The cumulative effect was powerfully seductive. Saariaho has an ear for voluptuous and compelling sounds and textures. The vocal lines above her static chords rock back and forth between an adapted plainchant for dialogue and modal and pentatonic writing for aria-like expressions. This was often beautiful in a way that reached into the body, especially as channelled through Mumford and Phillips.

Both women were superb. There was very little in the way of acting for them, as their roles were entirely in the voice. Each sang with a clear, luminous sound from the very first note, with precise diction and shapely phrasing. Each also captured a deep inner life—their singing was full of feeling, often achingly so, especially in the enthralling Act II tableau where the Pilgrim tells Clemence about Jaufré, and sings his poems, in some of the most beautiful music in all of opera.

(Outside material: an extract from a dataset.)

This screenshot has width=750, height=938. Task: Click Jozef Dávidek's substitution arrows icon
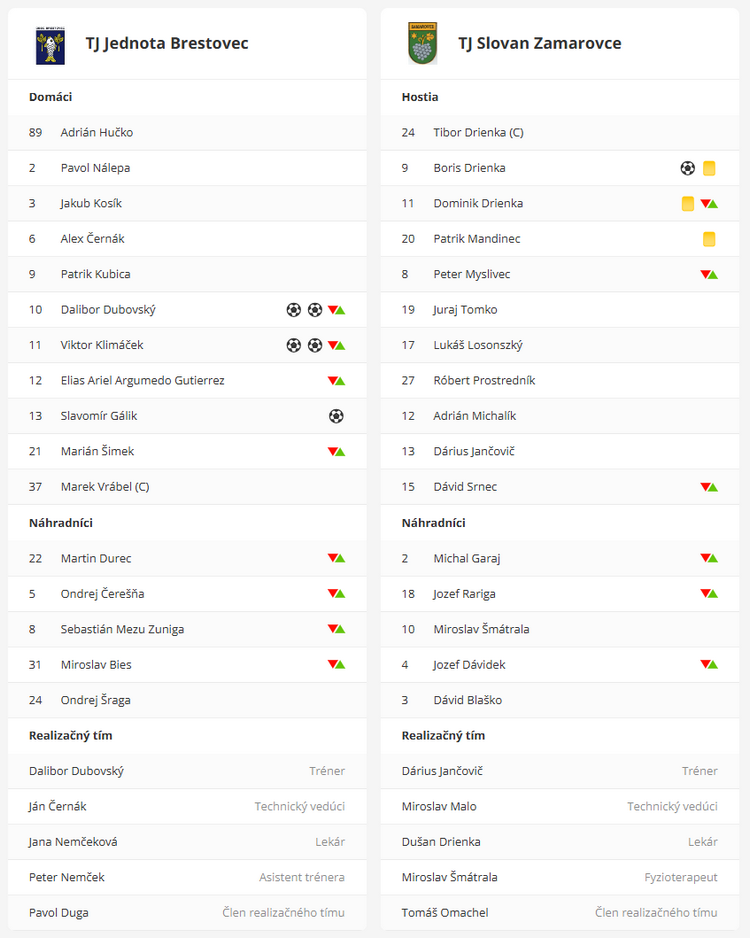click(709, 664)
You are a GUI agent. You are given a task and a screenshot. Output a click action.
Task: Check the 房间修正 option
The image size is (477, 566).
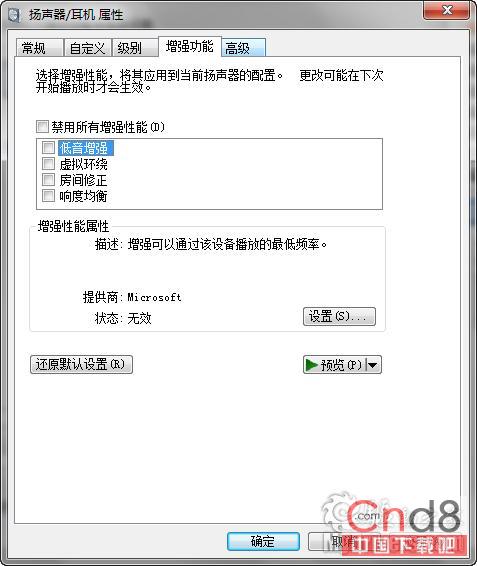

There are a few problems, though, that interrupt the flow of the experience. This happens each time a conflict arises in Amin Malouf’s French libretto; in Act III, Jaufré argues with the Pilgrim, in Act IV he struggles with whether he is wise in traveling to Tripoli, and in Act V Jaufré and Clemence wrangle with doubts over declaring love for each other. The score can’t handle these stretches. By eschewing functional harmony, Saariaho set aside the primary dramatic tool of tension and release. To express a problem that needs resolution, she used gnarled, choppy music, with awkward rhythms. The deliberate ugliness was too obvious to satisfy the drama and went against both her strengths and the entire, exalted character of L’Amour.

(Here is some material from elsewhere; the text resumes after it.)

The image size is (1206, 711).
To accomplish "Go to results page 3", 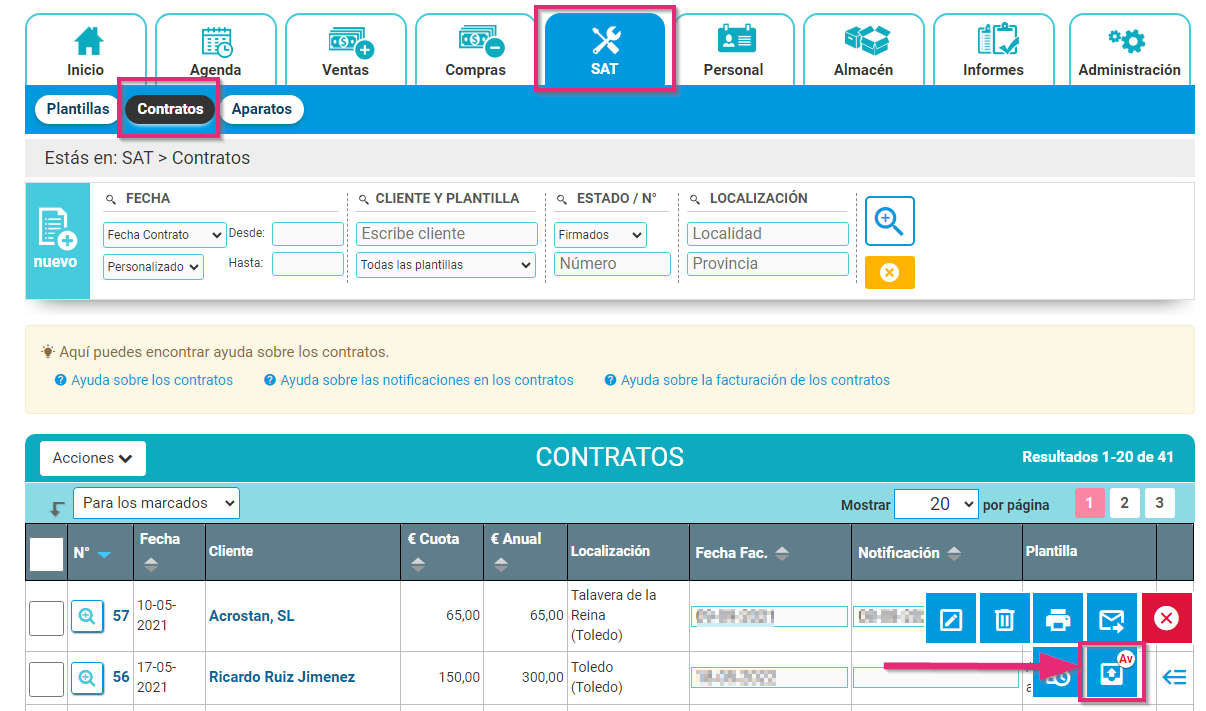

Owens had the bulk of this music, and his energy and determination in the face of its challenges was impressive. His bass-baritone is on the low side, and was aggravated by a touch of leather in his voice. Much of the character’s music was above his sweet spot.

His performance was earthy, opera singing as the best method acting, which was both an effective contrast to the silvery, ethereal parts for the women and an intelligent way to fight through the weaknesses in the score. His confusion and internal agonies were real, and his peace in the end was vivid.

Photo: Ken Howard

Photo: Ken Howard

The music for the women was far more objectively beautiful, but their performances were more than simply that. Mumford captured the Pilgrim’s mix of vicarious pleasure basking in the glow of love, and regret in pushing Jaufré to his end. Clemence expands as the opera adds facets to her character, it is her voice in the end that captures the insoluble mix of love and death. She resolves to accept no other man and to enter a nunnery, and Phillips sang ambivalently about God, offering prayers if he is “Lord … of love,” whom she might also be able to love from afar. But this was a question, not an answer.

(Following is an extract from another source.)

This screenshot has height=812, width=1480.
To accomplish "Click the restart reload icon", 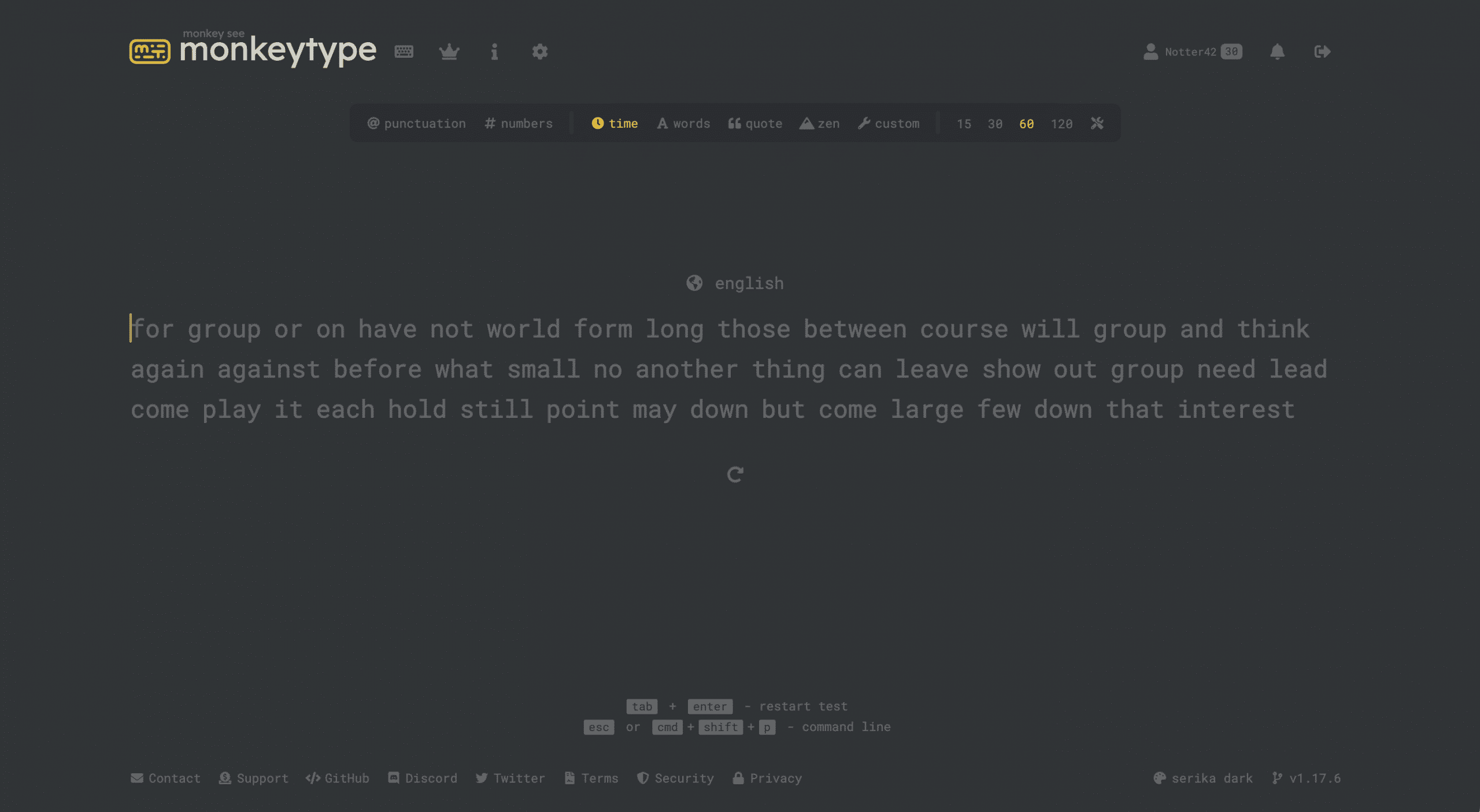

The performances were only a part of the experience; LePage’s production is wise and gorgeous, a seamless and brilliant fit with the themes and music. There are two elements; a mobile platform that serves as castle/rampart/balcony, depending on the situation, and dozens of strings of LED lights that cross the stage. It is these lights that winked on to begin, and winked off at the end, while in between they shimmered, changed color, rose and fell, representing land, sea, weather, and shifting emotional states caught between moments in time.

This was a rich vision for the eyes, affecting enough to elicit more than a slight feeling of queasiness when the seas were stormy. The chorus, alternating between male and female voices, rose from underneath the waves, then disappeared beneath. And on the long passage from Blaye to Tripoli, Jaufré dreamt of Clemence, who herself rose from the waves (first as a dancer, then as Phillips) to sing. This was one of the most glorious visual moments seen on the Met stage in recent memory.

The excellent Susanna Mälkki made her Met debut in the pit. Unlike most opening nights, there was never a hint of dispute with tempos between singers and orchestra, and the conducting revealed every detail in the score and maintained impeccable balances within the orchestra and with the singers. The Finnish conductor was received as rapturously by the audience as the singers, but none were honored as warmly as Saariaho herself.